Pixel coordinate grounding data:
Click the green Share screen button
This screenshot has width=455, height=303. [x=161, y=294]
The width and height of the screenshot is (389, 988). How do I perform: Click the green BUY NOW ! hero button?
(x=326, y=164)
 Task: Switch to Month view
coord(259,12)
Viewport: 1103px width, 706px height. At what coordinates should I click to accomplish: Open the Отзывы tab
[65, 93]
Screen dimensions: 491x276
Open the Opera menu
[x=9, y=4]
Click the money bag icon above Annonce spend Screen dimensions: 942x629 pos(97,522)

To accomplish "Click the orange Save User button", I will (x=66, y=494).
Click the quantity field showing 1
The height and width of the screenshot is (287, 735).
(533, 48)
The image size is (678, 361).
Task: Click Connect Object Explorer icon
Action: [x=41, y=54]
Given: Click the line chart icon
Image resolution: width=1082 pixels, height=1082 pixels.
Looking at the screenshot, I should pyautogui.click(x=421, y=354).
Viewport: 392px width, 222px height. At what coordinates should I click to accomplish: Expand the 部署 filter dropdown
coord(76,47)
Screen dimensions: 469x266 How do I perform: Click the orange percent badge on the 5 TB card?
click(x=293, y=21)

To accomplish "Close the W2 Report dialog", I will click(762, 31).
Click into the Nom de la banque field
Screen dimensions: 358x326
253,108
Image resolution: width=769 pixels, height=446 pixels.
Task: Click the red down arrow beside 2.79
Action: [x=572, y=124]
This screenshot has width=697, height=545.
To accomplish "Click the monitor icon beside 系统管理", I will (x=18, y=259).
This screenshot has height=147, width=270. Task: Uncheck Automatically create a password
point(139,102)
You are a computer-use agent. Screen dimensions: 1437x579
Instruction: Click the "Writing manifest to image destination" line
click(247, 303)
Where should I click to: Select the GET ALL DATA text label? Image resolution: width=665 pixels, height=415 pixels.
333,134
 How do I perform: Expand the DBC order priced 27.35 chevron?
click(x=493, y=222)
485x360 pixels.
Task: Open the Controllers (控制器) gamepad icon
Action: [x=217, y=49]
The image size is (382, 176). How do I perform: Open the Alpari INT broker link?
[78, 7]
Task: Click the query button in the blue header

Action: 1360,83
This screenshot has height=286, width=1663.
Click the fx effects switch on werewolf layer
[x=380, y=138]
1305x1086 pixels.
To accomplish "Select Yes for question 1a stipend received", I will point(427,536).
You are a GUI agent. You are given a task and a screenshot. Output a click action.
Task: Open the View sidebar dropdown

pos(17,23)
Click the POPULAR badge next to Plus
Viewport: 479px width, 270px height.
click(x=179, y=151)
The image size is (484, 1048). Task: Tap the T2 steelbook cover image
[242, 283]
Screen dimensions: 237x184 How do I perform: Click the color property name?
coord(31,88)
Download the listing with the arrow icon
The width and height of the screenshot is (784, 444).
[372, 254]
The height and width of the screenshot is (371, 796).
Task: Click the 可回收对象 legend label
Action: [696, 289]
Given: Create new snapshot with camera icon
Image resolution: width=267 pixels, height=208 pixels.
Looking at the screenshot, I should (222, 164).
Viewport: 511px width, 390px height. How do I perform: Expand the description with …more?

> [PROBLEM STATEMENT] Output each record above exactly, omitting nothing.

> [OUTPUT]
Click the green Share screen button
This screenshot has width=455, height=303. [x=161, y=294]
The width and height of the screenshot is (389, 988). How do I perform: Click the green BUY NOW ! hero button?
(x=326, y=164)
 Task: Switch to Month view
coord(259,12)
Viewport: 1103px width, 706px height. At what coordinates should I click to accomplish: Open the Отзывы tab
[65, 93]
Screen dimensions: 491x276
Open the Opera menu
[x=9, y=4]
Click the money bag icon above Annonce spend Screen dimensions: 942x629 pos(97,522)

To accomplish "Click the orange Save User button", I will (x=66, y=494).
Click the quantity field showing 1
The height and width of the screenshot is (287, 735).
(533, 48)
The image size is (678, 361).
Task: Click Connect Object Explorer icon
Action: [x=41, y=54]
Given: Click the line chart icon
Image resolution: width=1082 pixels, height=1082 pixels.
Looking at the screenshot, I should pyautogui.click(x=421, y=354).
Viewport: 392px width, 222px height. At what coordinates should I click to accomplish: Expand the 部署 filter dropdown
coord(76,47)
Screen dimensions: 469x266 How do I perform: Click the orange percent badge on the 5 TB card?
click(x=293, y=21)

To accomplish "Close the W2 Report dialog", I will click(762, 31).
Click into the Nom de la banque field
Screen dimensions: 358x326
253,108
Image resolution: width=769 pixels, height=446 pixels.
Task: Click the red down arrow beside 2.79
Action: [x=572, y=124]
This screenshot has width=697, height=545.
To accomplish "Click the monitor icon beside 系统管理", I will (x=18, y=259).
This screenshot has height=147, width=270. Task: Uncheck Automatically create a password
point(139,102)
You are a computer-use agent. Screen dimensions: 1437x579
Instruction: Click the "Writing manifest to image destination" line
click(247, 303)
Where should I click to: Select the GET ALL DATA text label? Image resolution: width=665 pixels, height=415 pixels.
333,134
 How do I perform: Expand the DBC order priced 27.35 chevron?
click(x=493, y=222)
485x360 pixels.
Task: Open the Controllers (控制器) gamepad icon
Action: [x=217, y=49]
The image size is (382, 176). How do I perform: Open the Alpari INT broker link?
[78, 7]
Task: Click the query button in the blue header

Action: 1360,83
This screenshot has height=286, width=1663.
Click the fx effects switch on werewolf layer
[x=380, y=138]
1305x1086 pixels.
To accomplish "Select Yes for question 1a stipend received", I will point(427,536).
You are a GUI agent. You are given a task and a screenshot. Output a click action.
Task: Open the View sidebar dropdown

pos(17,23)
Click the POPULAR badge next to Plus
Viewport: 479px width, 270px height.
click(x=179, y=151)
The image size is (484, 1048). Task: Tap the T2 steelbook cover image
[242, 283]
Screen dimensions: 237x184 How do I perform: Click the color property name?
coord(31,88)
Download the listing with the arrow icon
The width and height of the screenshot is (784, 444).
[372, 254]
The height and width of the screenshot is (371, 796).
Task: Click the 可回收对象 legend label
Action: [696, 289]
Given: Create new snapshot with camera icon
Image resolution: width=267 pixels, height=208 pixels.
Looking at the screenshot, I should (222, 164).
Viewport: 511px width, 390px height. How do I perform: Expand the description with …more?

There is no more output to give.